Bergamot (Citrus bergamia) is a kind of evergreen tree, most likely a cross between sweet orange and lime. According to some data, its genotype includes lemon and/or grapefruit. The tree grows in Italy, but it is believed to have arrived there from Greece centuries ago. Other sources say that the species originated in Southeast Asia. Today, the world’s biggest Bergamot plantations are concentrated in Italian Calabria and Sicily. Also, it is found and produced in Morocco, Algeria, Tunisia, the Ivory Coast, and even South America (Brazil).

There are two opinions as to the name’s origin: some say it stands for ‘the lord’s pear’ (Turkish), others say it was named after Bergamo town, where it was first used commercially. The tree blossoms in winter and yields yellow pear-shaped fruits in summer.

Calabria, an Italian region, is the world’s biggest bergamot supplier. It is also produced in France and South Turkey.

What is Bergamot Oil?

Bergamot oil is extracted (mostly cold-pressed) from the fruits’ rind. Bergamot oil manufacturers use so-called “peelers” – mechanical devices, which strip fruits of the skin. Then the substance goes to centrifuges, where oil is separated from debris and water.

The oil is a transparent greenish or yellowish liquid with a spicy citrus-like smell. It contains an extremely broad range of chemicals, which give bergamot oil a whole array of properties:

Antibiotic: they kill bacteria, viruses and fungi. For this reason, soap and cosmetics containing this oil produce a very healthy effect on the skin and make it resistant to infections. Foods that contain bergamot essential oil improve the functioning of digestive and renal systems.

Vermifuge: this oil eliminates germs and worms and therefore is recommended for the treatment of helminthosis and other parasite infestations. Thanks to its fragrance, bergamot-based medicines are great for children who often suffer such infestations.

Analgesic: some of these substances stimulate the production of pain-killing hormones in the body. Therefore, bergamot essential oil can alleviate pain resulting from various diseases and traumas.

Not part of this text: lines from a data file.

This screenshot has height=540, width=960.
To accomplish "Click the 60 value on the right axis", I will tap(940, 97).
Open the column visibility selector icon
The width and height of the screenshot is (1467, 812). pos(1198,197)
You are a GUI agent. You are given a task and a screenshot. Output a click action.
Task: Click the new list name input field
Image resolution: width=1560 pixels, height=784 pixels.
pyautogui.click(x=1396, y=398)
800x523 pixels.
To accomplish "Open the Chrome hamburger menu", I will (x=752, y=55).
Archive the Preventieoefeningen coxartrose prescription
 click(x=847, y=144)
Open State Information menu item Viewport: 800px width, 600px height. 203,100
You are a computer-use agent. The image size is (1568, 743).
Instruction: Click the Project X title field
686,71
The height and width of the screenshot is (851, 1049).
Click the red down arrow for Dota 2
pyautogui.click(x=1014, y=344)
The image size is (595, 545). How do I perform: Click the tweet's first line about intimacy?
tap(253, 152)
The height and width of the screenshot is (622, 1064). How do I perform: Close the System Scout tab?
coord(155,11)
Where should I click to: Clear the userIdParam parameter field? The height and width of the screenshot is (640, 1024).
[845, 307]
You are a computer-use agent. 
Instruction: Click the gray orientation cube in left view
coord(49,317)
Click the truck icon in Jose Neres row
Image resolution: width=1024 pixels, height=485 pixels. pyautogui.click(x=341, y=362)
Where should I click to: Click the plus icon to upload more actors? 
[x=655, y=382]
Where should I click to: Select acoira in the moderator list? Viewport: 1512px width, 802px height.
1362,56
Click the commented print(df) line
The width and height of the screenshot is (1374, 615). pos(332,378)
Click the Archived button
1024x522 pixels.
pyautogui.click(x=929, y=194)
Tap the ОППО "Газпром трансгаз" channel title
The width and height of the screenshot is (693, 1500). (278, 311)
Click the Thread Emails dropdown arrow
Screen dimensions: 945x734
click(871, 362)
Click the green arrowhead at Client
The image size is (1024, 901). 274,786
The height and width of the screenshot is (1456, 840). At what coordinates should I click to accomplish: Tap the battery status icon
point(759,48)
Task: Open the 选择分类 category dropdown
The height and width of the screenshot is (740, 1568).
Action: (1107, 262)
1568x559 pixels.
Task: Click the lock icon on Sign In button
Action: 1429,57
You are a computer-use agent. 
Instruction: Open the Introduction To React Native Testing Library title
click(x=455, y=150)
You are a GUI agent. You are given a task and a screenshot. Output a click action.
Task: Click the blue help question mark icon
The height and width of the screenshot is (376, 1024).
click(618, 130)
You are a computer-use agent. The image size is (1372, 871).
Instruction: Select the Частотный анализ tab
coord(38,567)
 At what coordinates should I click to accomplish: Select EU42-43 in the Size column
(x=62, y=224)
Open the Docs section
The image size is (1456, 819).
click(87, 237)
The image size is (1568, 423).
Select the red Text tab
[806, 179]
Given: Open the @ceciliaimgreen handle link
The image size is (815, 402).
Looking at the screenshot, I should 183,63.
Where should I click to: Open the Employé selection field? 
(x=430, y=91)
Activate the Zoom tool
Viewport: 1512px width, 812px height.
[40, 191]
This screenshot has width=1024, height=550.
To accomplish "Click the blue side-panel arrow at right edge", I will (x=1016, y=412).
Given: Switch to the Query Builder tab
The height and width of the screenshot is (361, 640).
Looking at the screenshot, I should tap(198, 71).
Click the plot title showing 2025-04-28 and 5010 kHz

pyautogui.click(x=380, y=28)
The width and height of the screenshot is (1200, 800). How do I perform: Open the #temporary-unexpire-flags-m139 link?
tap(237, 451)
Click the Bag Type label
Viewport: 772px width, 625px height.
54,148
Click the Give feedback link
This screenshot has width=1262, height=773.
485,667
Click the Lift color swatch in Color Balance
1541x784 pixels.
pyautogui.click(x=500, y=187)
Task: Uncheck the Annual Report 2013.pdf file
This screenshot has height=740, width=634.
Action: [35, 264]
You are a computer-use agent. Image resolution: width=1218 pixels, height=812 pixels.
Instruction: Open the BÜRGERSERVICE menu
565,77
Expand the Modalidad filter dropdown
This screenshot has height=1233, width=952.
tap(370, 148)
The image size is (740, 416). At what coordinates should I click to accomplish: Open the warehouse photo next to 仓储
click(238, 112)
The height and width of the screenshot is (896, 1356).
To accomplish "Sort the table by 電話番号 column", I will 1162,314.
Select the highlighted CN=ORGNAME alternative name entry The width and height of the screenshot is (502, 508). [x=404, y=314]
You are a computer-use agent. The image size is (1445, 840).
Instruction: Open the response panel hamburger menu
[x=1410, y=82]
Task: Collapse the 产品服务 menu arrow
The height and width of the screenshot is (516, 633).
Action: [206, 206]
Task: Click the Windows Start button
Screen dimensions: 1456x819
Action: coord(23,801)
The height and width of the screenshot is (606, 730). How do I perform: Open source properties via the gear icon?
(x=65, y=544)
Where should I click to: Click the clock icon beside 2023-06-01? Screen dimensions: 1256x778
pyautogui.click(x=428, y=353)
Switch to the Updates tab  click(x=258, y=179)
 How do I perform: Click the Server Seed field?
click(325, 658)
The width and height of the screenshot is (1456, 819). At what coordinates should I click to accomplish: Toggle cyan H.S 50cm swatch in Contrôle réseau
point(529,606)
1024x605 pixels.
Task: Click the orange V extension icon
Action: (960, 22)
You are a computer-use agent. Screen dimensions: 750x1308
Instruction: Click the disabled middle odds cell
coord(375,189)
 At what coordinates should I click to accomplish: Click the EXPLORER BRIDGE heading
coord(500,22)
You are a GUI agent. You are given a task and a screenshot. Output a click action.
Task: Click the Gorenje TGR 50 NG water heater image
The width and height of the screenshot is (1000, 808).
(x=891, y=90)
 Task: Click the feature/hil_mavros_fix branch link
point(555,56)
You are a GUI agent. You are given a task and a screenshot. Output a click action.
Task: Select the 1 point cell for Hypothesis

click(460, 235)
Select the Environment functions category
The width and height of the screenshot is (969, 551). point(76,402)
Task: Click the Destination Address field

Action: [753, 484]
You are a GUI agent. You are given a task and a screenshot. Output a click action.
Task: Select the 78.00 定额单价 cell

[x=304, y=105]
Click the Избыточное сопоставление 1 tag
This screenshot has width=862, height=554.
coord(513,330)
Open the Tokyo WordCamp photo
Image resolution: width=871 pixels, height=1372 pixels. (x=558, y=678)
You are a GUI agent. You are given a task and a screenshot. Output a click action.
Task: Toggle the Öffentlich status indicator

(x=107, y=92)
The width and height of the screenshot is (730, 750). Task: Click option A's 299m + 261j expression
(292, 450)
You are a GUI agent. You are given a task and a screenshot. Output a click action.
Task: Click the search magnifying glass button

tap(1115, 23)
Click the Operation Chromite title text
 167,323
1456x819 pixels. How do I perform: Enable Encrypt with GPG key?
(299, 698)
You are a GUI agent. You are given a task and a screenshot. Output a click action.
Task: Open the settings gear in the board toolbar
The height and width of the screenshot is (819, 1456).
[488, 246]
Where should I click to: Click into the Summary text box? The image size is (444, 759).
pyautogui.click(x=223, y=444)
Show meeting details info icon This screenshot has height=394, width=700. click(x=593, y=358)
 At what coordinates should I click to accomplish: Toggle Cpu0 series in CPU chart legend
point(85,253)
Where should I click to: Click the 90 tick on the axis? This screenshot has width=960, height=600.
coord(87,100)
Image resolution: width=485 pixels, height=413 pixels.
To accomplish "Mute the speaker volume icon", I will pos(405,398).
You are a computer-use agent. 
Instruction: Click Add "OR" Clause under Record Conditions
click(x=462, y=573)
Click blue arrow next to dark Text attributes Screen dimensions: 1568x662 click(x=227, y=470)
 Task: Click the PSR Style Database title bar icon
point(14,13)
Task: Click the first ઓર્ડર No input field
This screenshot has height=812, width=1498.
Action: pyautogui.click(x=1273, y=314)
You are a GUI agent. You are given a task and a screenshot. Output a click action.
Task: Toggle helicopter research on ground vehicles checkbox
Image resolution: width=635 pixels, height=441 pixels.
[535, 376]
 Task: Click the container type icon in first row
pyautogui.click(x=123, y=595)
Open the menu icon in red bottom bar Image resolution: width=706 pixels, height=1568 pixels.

Sedative: the oil contains flavonoids, which stimulate the production of serotonin and dopamine – natural relaxant hormones. For this reason, bergamot oil can be a good first aid for people dealing with stress and its consequences – insomnia, irritability, agitation, etc. Also, it has a strong antispasmodic effect and reduces involuntary muscle contractions, which otherwise can be extremely painful.

Antiseptic: this property makes bergamot essential oil very effective in the treatment of wounds and ulcers. It speeds up healing and kills bacteria, which may affect damaged areas and cause serious and sometimes deadly (like tetanus) complications.

Deodorant: there are tons of feedback users of perfumes based on bergamot essential oil, about its exceptional refreshing and deodorant properties. The oil gets to the very core of the problem, as it kills germs and bacteria and inhibits their growth and thus prevents them from producing foul odors.

Bergamot essential oil contains bergaptene – a phototoxic substance, which can cause skin burns. If you have used this oil on skin, please, do not expose this area to sunlight!